Directions: Retype the entire listing, keeping every word as it is.

Material for this task:
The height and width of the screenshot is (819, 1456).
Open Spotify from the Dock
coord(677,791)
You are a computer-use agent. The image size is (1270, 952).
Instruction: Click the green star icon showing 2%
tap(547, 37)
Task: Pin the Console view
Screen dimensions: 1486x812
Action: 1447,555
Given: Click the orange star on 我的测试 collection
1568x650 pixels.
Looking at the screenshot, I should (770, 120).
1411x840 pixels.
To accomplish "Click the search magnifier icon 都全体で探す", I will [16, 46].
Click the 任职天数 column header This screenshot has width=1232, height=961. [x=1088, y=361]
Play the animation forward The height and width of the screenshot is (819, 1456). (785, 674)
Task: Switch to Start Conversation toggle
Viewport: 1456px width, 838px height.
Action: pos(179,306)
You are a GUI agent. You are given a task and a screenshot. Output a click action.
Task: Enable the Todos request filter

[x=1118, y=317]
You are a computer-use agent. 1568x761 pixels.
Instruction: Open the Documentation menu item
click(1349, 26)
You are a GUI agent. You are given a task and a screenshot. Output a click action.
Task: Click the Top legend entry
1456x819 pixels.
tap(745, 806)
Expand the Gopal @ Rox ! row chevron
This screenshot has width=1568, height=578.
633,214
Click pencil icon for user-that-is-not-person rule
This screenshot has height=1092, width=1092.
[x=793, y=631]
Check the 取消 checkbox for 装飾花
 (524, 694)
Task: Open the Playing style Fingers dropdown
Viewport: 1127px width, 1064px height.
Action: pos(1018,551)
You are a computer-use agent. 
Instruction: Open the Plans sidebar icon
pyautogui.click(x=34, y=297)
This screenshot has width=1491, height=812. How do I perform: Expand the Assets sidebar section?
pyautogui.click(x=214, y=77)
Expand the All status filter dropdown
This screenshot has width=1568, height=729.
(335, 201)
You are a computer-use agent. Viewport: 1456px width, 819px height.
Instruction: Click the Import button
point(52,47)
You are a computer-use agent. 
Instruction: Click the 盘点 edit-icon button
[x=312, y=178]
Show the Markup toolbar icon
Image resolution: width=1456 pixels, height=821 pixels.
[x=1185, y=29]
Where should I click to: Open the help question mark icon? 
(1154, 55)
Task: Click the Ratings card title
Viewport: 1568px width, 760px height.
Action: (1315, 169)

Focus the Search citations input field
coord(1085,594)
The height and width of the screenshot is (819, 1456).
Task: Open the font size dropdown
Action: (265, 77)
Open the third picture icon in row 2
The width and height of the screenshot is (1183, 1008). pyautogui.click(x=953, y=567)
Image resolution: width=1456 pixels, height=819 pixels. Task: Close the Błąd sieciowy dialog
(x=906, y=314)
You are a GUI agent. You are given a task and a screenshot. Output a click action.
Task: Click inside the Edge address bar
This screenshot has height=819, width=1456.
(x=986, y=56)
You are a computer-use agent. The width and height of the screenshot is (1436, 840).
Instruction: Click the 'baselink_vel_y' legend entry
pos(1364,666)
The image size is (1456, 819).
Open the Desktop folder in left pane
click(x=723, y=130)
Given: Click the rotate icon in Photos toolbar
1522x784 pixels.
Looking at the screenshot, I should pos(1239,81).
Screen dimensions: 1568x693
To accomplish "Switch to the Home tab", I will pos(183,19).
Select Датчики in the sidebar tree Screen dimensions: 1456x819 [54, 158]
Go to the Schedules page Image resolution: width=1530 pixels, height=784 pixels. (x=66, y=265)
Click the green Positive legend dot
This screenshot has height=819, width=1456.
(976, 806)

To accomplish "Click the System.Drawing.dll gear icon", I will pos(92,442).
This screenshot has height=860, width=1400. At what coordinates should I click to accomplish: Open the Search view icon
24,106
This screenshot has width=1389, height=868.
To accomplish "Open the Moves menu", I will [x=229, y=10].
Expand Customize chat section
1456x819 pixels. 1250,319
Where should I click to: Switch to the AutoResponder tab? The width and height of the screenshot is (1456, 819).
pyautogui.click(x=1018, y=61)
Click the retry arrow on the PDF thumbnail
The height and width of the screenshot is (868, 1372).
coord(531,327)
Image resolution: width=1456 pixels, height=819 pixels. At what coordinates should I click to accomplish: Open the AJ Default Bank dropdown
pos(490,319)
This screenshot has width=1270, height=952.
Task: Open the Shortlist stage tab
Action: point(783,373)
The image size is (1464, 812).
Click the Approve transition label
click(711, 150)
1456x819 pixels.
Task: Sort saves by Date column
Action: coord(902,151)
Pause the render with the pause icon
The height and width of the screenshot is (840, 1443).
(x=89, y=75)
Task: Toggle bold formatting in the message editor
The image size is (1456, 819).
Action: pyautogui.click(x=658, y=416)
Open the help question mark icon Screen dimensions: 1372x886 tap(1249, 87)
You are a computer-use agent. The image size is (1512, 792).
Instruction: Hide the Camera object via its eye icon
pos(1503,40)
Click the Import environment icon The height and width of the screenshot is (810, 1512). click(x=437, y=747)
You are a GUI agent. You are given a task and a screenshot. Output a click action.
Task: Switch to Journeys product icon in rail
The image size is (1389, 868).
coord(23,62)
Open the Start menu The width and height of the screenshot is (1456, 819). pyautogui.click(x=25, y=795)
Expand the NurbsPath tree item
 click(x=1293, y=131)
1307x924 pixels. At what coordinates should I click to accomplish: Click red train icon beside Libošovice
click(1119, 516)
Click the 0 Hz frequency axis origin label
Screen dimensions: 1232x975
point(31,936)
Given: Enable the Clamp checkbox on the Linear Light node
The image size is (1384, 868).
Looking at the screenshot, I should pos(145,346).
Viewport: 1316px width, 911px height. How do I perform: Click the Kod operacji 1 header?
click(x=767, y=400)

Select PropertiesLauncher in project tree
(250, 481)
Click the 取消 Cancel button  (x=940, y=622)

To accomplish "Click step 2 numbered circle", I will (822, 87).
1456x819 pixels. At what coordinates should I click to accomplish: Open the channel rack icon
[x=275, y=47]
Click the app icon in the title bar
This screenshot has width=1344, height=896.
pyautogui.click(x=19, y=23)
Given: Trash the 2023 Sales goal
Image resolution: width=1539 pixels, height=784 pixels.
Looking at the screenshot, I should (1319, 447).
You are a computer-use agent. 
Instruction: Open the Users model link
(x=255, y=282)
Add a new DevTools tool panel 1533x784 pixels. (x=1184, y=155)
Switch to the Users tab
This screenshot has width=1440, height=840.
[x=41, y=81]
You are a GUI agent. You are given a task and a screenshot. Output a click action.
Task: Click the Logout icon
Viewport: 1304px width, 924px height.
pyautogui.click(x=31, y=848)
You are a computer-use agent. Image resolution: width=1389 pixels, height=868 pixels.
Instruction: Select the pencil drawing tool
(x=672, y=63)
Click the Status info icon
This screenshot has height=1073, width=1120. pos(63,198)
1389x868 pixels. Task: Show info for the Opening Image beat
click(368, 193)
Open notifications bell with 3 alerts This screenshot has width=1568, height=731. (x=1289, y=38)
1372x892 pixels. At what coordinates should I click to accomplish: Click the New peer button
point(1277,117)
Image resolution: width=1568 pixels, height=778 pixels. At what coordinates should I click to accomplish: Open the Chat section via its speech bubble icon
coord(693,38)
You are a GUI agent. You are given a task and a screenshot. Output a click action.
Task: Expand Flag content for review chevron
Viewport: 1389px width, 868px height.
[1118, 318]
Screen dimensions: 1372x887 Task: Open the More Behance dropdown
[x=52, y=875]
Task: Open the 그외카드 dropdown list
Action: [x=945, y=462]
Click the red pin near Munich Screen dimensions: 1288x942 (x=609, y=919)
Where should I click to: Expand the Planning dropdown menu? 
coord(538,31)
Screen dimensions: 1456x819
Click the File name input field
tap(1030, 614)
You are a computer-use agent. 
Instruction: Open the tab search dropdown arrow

Result of this task:
The height and width of the screenshot is (819, 1456).
Open Spotify from the Dock
coord(677,791)
You are a computer-use agent. The image size is (1270, 952).
Instruction: Click the green star icon showing 2%
tap(547, 37)
Task: Pin the Console view
Screen dimensions: 1486x812
Action: 1447,555
Given: Click the orange star on 我的测试 collection
1568x650 pixels.
Looking at the screenshot, I should (770, 120).
1411x840 pixels.
To accomplish "Click the search magnifier icon 都全体で探す", I will [16, 46].
Click the 任职天数 column header This screenshot has width=1232, height=961. [x=1088, y=361]
Play the animation forward The height and width of the screenshot is (819, 1456). (785, 674)
Task: Switch to Start Conversation toggle
Viewport: 1456px width, 838px height.
Action: pos(179,306)
You are a GUI agent. You are given a task and a screenshot. Output a click action.
Task: Enable the Todos request filter

[x=1118, y=317]
You are a computer-use agent. 1568x761 pixels.
Instruction: Open the Documentation menu item
click(1349, 26)
You are a GUI agent. You are given a task and a screenshot. Output a click action.
Task: Click the Top legend entry
1456x819 pixels.
tap(745, 806)
Expand the Gopal @ Rox ! row chevron
This screenshot has width=1568, height=578.
633,214
Click pencil icon for user-that-is-not-person rule
This screenshot has height=1092, width=1092.
[x=793, y=631]
Check the 取消 checkbox for 装飾花
 (524, 694)
Task: Open the Playing style Fingers dropdown
Viewport: 1127px width, 1064px height.
Action: pos(1018,551)
You are a computer-use agent. 
Instruction: Open the Plans sidebar icon
pyautogui.click(x=34, y=297)
This screenshot has width=1491, height=812. How do I perform: Expand the Assets sidebar section?
pyautogui.click(x=214, y=77)
Expand the All status filter dropdown
This screenshot has width=1568, height=729.
(335, 201)
You are a computer-use agent. Viewport: 1456px width, 819px height.
Instruction: Click the Import button
point(52,47)
You are a computer-use agent. 
Instruction: Click the 盘点 edit-icon button
[x=312, y=178]
Show the Markup toolbar icon
Image resolution: width=1456 pixels, height=821 pixels.
[x=1185, y=29]
Where should I click to: Open the help question mark icon? 
(1154, 55)
Task: Click the Ratings card title
Viewport: 1568px width, 760px height.
Action: (1315, 169)

Focus the Search citations input field
coord(1085,594)
The height and width of the screenshot is (819, 1456).
Task: Open the font size dropdown
Action: (265, 77)
Open the third picture icon in row 2
The width and height of the screenshot is (1183, 1008). pyautogui.click(x=953, y=567)
Image resolution: width=1456 pixels, height=819 pixels. Task: Close the Błąd sieciowy dialog
(x=906, y=314)
You are a GUI agent. You are given a task and a screenshot. Output a click action.
Task: Click inside the Edge address bar
This screenshot has height=819, width=1456.
(x=986, y=56)
You are a computer-use agent. The width and height of the screenshot is (1436, 840).
Instruction: Click the 'baselink_vel_y' legend entry
pos(1364,666)
The image size is (1456, 819).
Open the Desktop folder in left pane
click(x=723, y=130)
Given: Click the rotate icon in Photos toolbar
1522x784 pixels.
Looking at the screenshot, I should pos(1239,81).
Screen dimensions: 1568x693
To accomplish "Switch to the Home tab", I will pos(183,19).
Select Датчики in the sidebar tree Screen dimensions: 1456x819 [54, 158]
Go to the Schedules page Image resolution: width=1530 pixels, height=784 pixels. (x=66, y=265)
Click the green Positive legend dot
This screenshot has height=819, width=1456.
(976, 806)

To accomplish "Click the System.Drawing.dll gear icon", I will pos(92,442).
This screenshot has height=860, width=1400. At what coordinates should I click to accomplish: Open the Search view icon
24,106
This screenshot has width=1389, height=868.
To accomplish "Open the Moves menu", I will [x=229, y=10].
Expand Customize chat section
1456x819 pixels. 1250,319
Where should I click to: Switch to the AutoResponder tab? The width and height of the screenshot is (1456, 819).
pyautogui.click(x=1018, y=61)
Click the retry arrow on the PDF thumbnail
The height and width of the screenshot is (868, 1372).
coord(531,327)
Image resolution: width=1456 pixels, height=819 pixels. At what coordinates should I click to accomplish: Open the AJ Default Bank dropdown
pos(490,319)
This screenshot has width=1270, height=952.
Task: Open the Shortlist stage tab
Action: point(783,373)
The image size is (1464, 812).
Click the Approve transition label
click(711, 150)
1456x819 pixels.
Task: Sort saves by Date column
Action: coord(902,151)
Pause the render with the pause icon
The height and width of the screenshot is (840, 1443).
(x=89, y=75)
Task: Toggle bold formatting in the message editor
The image size is (1456, 819).
Action: pyautogui.click(x=658, y=416)
Open the help question mark icon Screen dimensions: 1372x886 tap(1249, 87)
You are a computer-use agent. The image size is (1512, 792).
Instruction: Hide the Camera object via its eye icon
pos(1503,40)
Click the Import environment icon The height and width of the screenshot is (810, 1512). click(x=437, y=747)
You are a GUI agent. You are given a task and a screenshot. Output a click action.
Task: Switch to Journeys product icon in rail
The image size is (1389, 868).
coord(23,62)
Open the Start menu The width and height of the screenshot is (1456, 819). pyautogui.click(x=25, y=795)
Expand the NurbsPath tree item
 click(x=1293, y=131)
1307x924 pixels. At what coordinates should I click to accomplish: Click red train icon beside Libošovice
click(1119, 516)
Click the 0 Hz frequency axis origin label
Screen dimensions: 1232x975
point(31,936)
Given: Enable the Clamp checkbox on the Linear Light node
The image size is (1384, 868).
Looking at the screenshot, I should pos(145,346).
Viewport: 1316px width, 911px height. How do I perform: Click the Kod operacji 1 header?
click(x=767, y=400)

Select PropertiesLauncher in project tree
(250, 481)
Click the 取消 Cancel button  (x=940, y=622)

To accomplish "Click step 2 numbered circle", I will (822, 87).
1456x819 pixels. At what coordinates should I click to accomplish: Open the channel rack icon
[x=275, y=47]
Click the app icon in the title bar
This screenshot has width=1344, height=896.
pyautogui.click(x=19, y=23)
Given: Trash the 2023 Sales goal
Image resolution: width=1539 pixels, height=784 pixels.
Looking at the screenshot, I should (1319, 447).
You are a computer-use agent. 
Instruction: Open the Users model link
(x=255, y=282)
Add a new DevTools tool panel 1533x784 pixels. (x=1184, y=155)
Switch to the Users tab
This screenshot has width=1440, height=840.
[x=41, y=81]
You are a GUI agent. You are given a task and a screenshot. Output a click action.
Task: Click the Logout icon
Viewport: 1304px width, 924px height.
pyautogui.click(x=31, y=848)
You are a computer-use agent. Image resolution: width=1389 pixels, height=868 pixels.
Instruction: Select the pencil drawing tool
(x=672, y=63)
Click the Status info icon
This screenshot has height=1073, width=1120. pos(63,198)
1389x868 pixels. Task: Show info for the Opening Image beat
click(368, 193)
Open notifications bell with 3 alerts This screenshot has width=1568, height=731. (x=1289, y=38)
1372x892 pixels. At what coordinates should I click to accomplish: Click the New peer button
point(1277,117)
Image resolution: width=1568 pixels, height=778 pixels. At what coordinates should I click to accomplish: Open the Chat section via its speech bubble icon
coord(693,38)
You are a GUI agent. You are given a task and a screenshot. Output a click action.
Task: Expand Flag content for review chevron
Viewport: 1389px width, 868px height.
[1118, 318]
Screen dimensions: 1372x887 Task: Open the More Behance dropdown
[x=52, y=875]
Task: Open the 그외카드 dropdown list
Action: [x=945, y=462]
Click the red pin near Munich Screen dimensions: 1288x942 (x=609, y=919)
Where should I click to: Expand the Planning dropdown menu? 
coord(538,31)
Screen dimensions: 1456x819
Click the File name input field
tap(1030, 614)
You are a computer-use agent. 
Instruction: Open the tab search dropdown arrow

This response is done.